From Mexico to Smith Rock
Written by Jason Fautz
- Bend, Oregon - USA -
It was just days ago that I had broken up with my girlfriend. We were together for two and a half years and it happened during an adventure in El Potrero Chico, Mexico. Van problems, relationship problems, and general dirtbag life problems came to a head during that trip. The way I handled it was to leave them in Mexico and see what else life has to offer. I admit, it wasn’t the best way to handle things but sometimes dramatic life changes can lead to unexpected opportunity.
Over the next week, me and my dog, Mr. Blaze, serendipitously drove for 1,600 miles moving belongings, exchanging vehicles and forming some sort of makeshift plan for the next month. We eventually landed in The Bivy at Smith Rock State Park, both wics burnt and ready to work towards something new. It took about a week for me to want to emerge from my tent and be social with the other lost boys. Time in the tent was spent processing and deliberating about what to do next. Fortunately, lack of a plan and plenty of time on my hands created the perfect conditions to explore slacklining in a bolder way.

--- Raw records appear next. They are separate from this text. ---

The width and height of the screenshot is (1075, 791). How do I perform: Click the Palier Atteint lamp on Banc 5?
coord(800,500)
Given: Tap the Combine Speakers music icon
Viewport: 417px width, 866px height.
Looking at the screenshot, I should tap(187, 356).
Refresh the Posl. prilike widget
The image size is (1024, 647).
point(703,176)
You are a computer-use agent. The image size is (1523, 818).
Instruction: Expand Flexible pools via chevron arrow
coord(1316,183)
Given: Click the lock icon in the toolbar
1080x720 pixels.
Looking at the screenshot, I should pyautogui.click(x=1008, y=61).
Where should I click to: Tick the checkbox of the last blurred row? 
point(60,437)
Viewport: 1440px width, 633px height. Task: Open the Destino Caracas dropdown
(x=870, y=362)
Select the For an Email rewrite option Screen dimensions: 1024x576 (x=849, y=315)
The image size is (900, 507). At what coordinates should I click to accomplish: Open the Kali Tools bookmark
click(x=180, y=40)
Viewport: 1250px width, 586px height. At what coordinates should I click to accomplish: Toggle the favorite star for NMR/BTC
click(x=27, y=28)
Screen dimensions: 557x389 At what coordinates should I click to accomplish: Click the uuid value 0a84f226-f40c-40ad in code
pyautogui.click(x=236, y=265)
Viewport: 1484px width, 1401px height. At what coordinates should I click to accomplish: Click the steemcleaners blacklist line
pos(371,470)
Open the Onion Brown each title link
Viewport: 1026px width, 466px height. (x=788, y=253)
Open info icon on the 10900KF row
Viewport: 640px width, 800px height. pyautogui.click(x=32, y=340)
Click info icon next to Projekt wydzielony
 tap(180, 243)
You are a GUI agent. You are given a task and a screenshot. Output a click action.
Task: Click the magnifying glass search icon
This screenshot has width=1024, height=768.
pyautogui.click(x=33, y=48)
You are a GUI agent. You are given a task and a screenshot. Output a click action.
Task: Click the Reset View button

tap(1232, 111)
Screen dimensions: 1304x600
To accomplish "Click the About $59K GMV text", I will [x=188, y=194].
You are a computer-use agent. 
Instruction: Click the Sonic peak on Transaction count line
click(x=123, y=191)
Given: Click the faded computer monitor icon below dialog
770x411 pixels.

Until then I had never successfully walked across a 170 ft slackline. I went to the field behind the camping area at the Bivy, rigged the 170 footer and started projecting. For the first few days I could barely get a quarter of the way across. With 7 ft anchors, all the impact from flailing was taking a toll. My knees were beginning to ache from repeatedly jumping and falling from the line. That’s not taking into account the out of control, wipeouts that occasionally took my breath away.
Slowly but surely, I improved. And as I improved, I started reflecting on recent events. My thoughts around the breakup settled, enjoyment in movement was coming back and friends were congregating at Smith Rock from winter travels. The park was becoming alive again.
The 170 footer became the 300 footer which became the 400 footer. Over summer, my skills had dramatically improved, but more significantly my outlook on life as a whole had shifted. I began looking at the slackline as a metaphor for life. Like how waves, frequencies and vibrations affect us to our core. Whether you’re operating within one extreme or the other, I found that balance brought peace.
Slacklining to me is more than just an activity. It’s an outlook on life. It’s a tool to interact with waves and frequencies, an instrument to dazzle, an adventure to pursue. I found so much within the slackline that I pledged to myself that I would share it with as many people as possible. SlackTech was created from that experience.